Passage given
+-------+

The Photonics Circle of Excellence Awards:
Now in their 15th year, these annual awards have recognized the enterprising
companies and individuals who have refused to accept the status quo and have
instead pushed the limits of technology to develop new photonic products and
processes.
This year's 25 winning products, described on the following pages, were chosen
from among the hundreds of entries submitted from around the world. They have
survived the toughest scrutiny: judgment by the members of Photonics Spectra's
Editorial Advisory Board - a panel of recognized experts in a variety of disciplines.
To be eligible, products had to be commercially available between June 1, 2001,
and May 31, 2002.
The ceremony honoring this year's Distinction in Photonics and Circle of Excellence
award winners will take place Jan. 27 in San Jose, Calif:, at the Fairmont Hotel,
concurrently with Photonics West.
The product for Which Crystal Fibre was Granted the Award:
Crystal Fibre designed its highly nonlinear photonic crystal fiber with zero-dispersion
wavelength at 1.55 µm to facilitate the evolution from low-bit-rate electro-optical
networks to high-bit-rate all-optical networks.

+-------+

Provided data
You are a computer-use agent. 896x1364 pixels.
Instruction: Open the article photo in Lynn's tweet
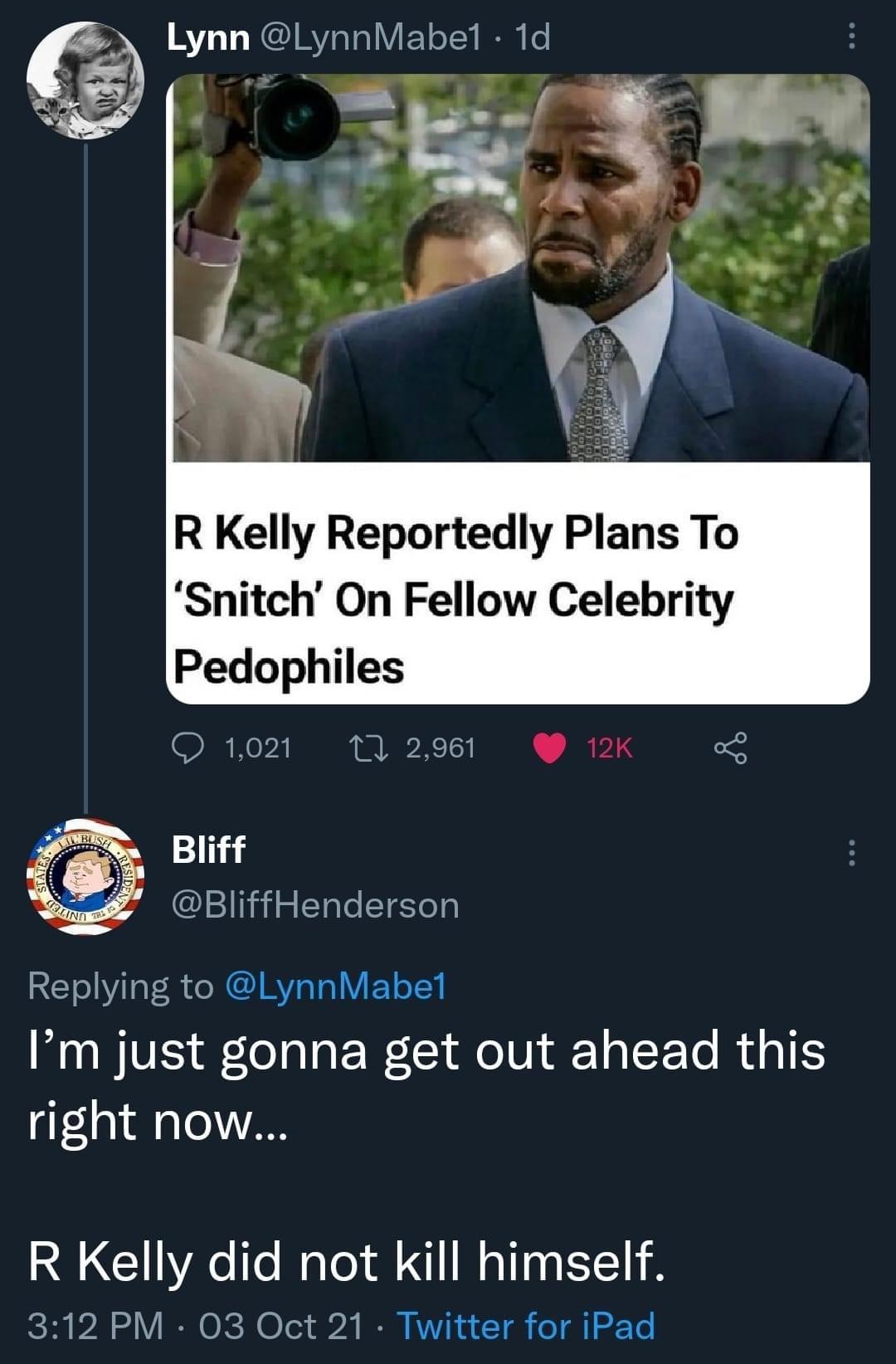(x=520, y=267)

+-------+

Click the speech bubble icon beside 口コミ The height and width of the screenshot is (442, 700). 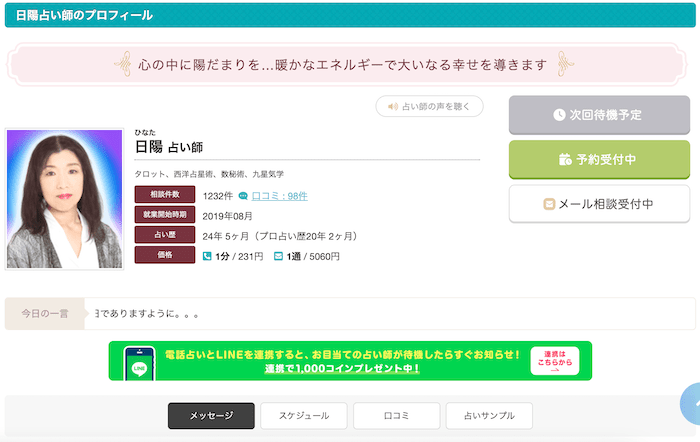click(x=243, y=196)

+-------+

Required actions
- 1) According to the Circle of Excellence awards passage, between which dates did a product have to be commercially available to be eligible?
- 2) Reproduce the Circle of Excellence awards passage from "The Photonics Circle" to "with Photonics West.".
- 3) Extend the Circle of Excellence awards passage past its last sentence.

Response list
- 1) Between June 1, 2001, and May 31, 2002.

- 2)
The Photonics Circle of Excellence Awards:
Now in their 15th year, these annual awards have recognized the enterprising
companies and individuals who have refused to accept the status quo and have
instead pushed the limits of technology to develop new photonic products and
processes.
This year's 25 winning products, described on the following pages, were chosen
from among the hundreds of entries submitted from around the world. They have
survived the toughest scrutiny: judgment by the members of Photonics Spectra's
Editorial Advisory Board - a panel of recognized experts in a variety of disciplines.
To be eligible, products had to be commercially available between June 1, 2001,
and May 31, 2002.
The ceremony honoring this year's Distinction in Photonics and Circle of Excellence
award winners will take place Jan. 27 in San Jose, Calif:, at the Fairmont Hotel,
concurrently with Photonics West.

- 3)
The company, based in Birkerød, Denmark, says that the fiber has a nonlinear
coefficient two times that of standard nonlinear fiber and that it has already
been demonstrated at the Research Center COM at the Technical University of
Denmark in a nonlinear optical loop mirror, demultiplexing a bit stream of 160
Gb/s down to 10 Gb/s without electro-optical conversion. The demultiplexer normally
operates with 2.5 km of dispersion-shifted step-index fiber, but the photonic
crystal fiber enabled operation with only 50 m of fiber, improving stability
and saving cost. The fiber is polarization-maintaining with a birefringence
on the same order as standard polarization-maintaining fibers. The microstructured
region enables high design flexibility, and both zero-dispersion wavelength
and dispersion slope can be designed to fit different applications.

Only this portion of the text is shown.